Search engine platform Google, which developed Kubernetes in the first place, announced the beta release of the Kubernetes Operator for Apache Spark (Spark Operator). It enables Spark to run natively on k8s clusters and so allows Spark applications for analytics, data engineering or Machine Learning, to execute to these clusters as they would any Spark instance.
Apache Spark is an enormously popular execution framework for operating data engineering and Machine Learning workloads. It powers the Databricks platform and is accessible in both on-premises and Cloud-based Hadoop services, like Amazon EMR, Azure HDInsight, and Google Cloud Dataproc. Additionally, it also can function on Mesos clusters. As noted by Google, Spark Operator is a Kubernetes custom controller which utilizes custom resources for declarative specification of Spark applications; it also supports automatic restart and cron-based, scheduled applications. Further, developers, data engineers, and data scientists can build declarative specifications which explain their Spark applications and utilize native Kubernetes tooling such as kubectl to manage their applications.
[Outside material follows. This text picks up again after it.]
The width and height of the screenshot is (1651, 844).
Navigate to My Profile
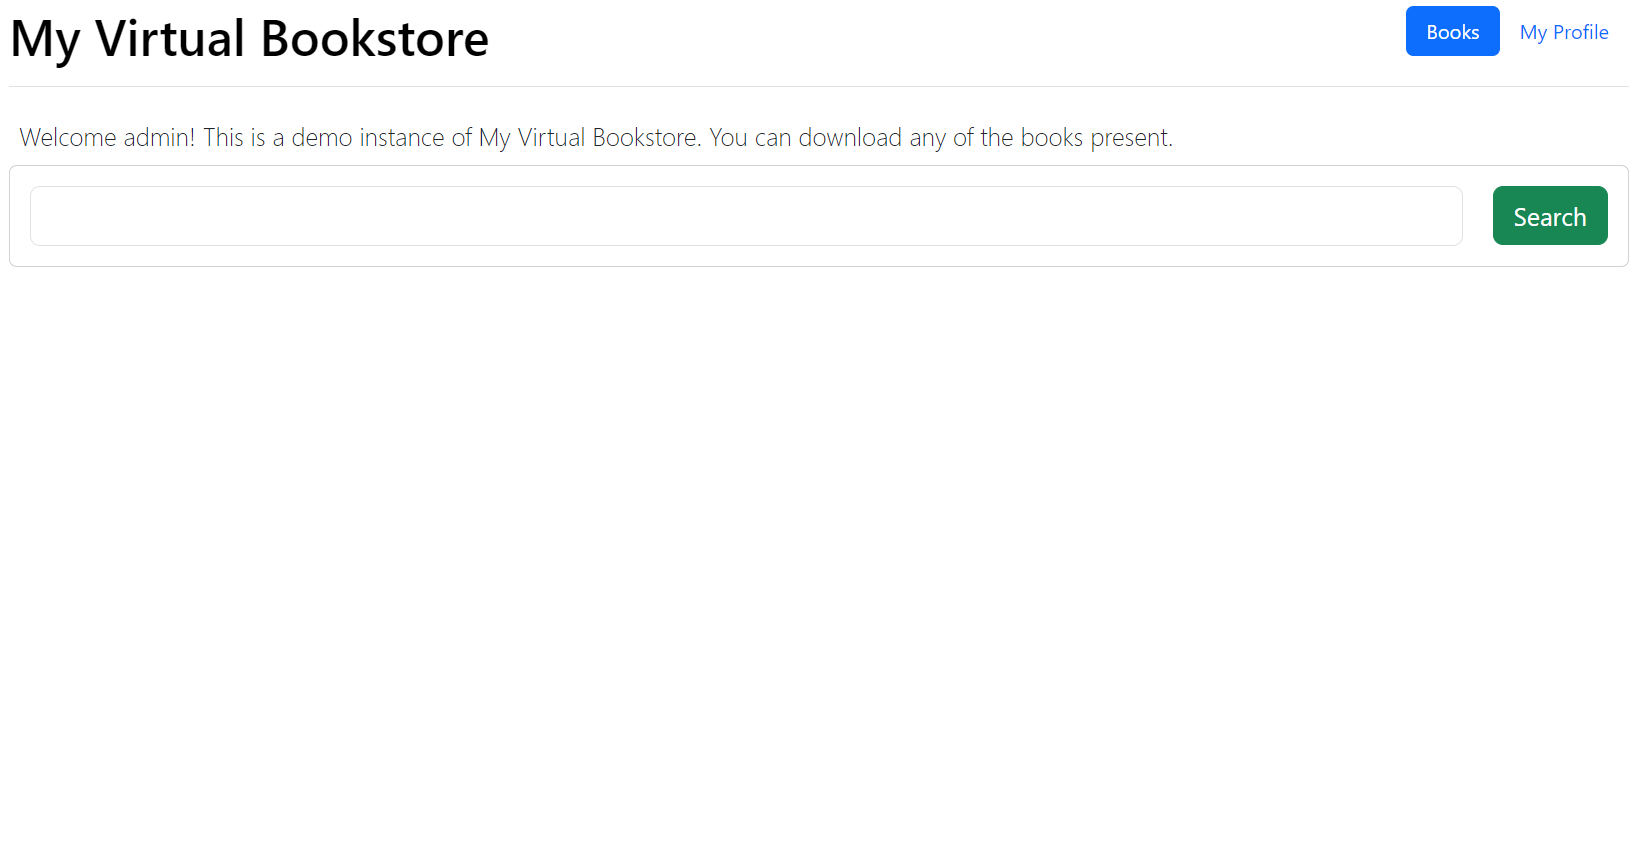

Kubernetes Operator for Apache Spark is available on the Google Cloud Platform marketplace for Kubernetes, in the form of Google Click to implement containers, for easy deployment to Google Kubernetes Engine. But Kubernetes Operator for Apache Spark is an open source project and can be implemented to any Kubernetes ecosystem, and the project’s GitHub site offers Helm chart-based command line installation guidelines. Though, it will be intriguing to see if Amazon and Microsoft will support and provide simple deployment of the Spark Operator for their own Kubernetes services Elastic Container Service/EKS and Azure Kubernetes Service/AKS, in that order. Performing so would be a great service to their users who do not want to have the overhead of an EMR, HDInsight or Databricks workspace and cluster.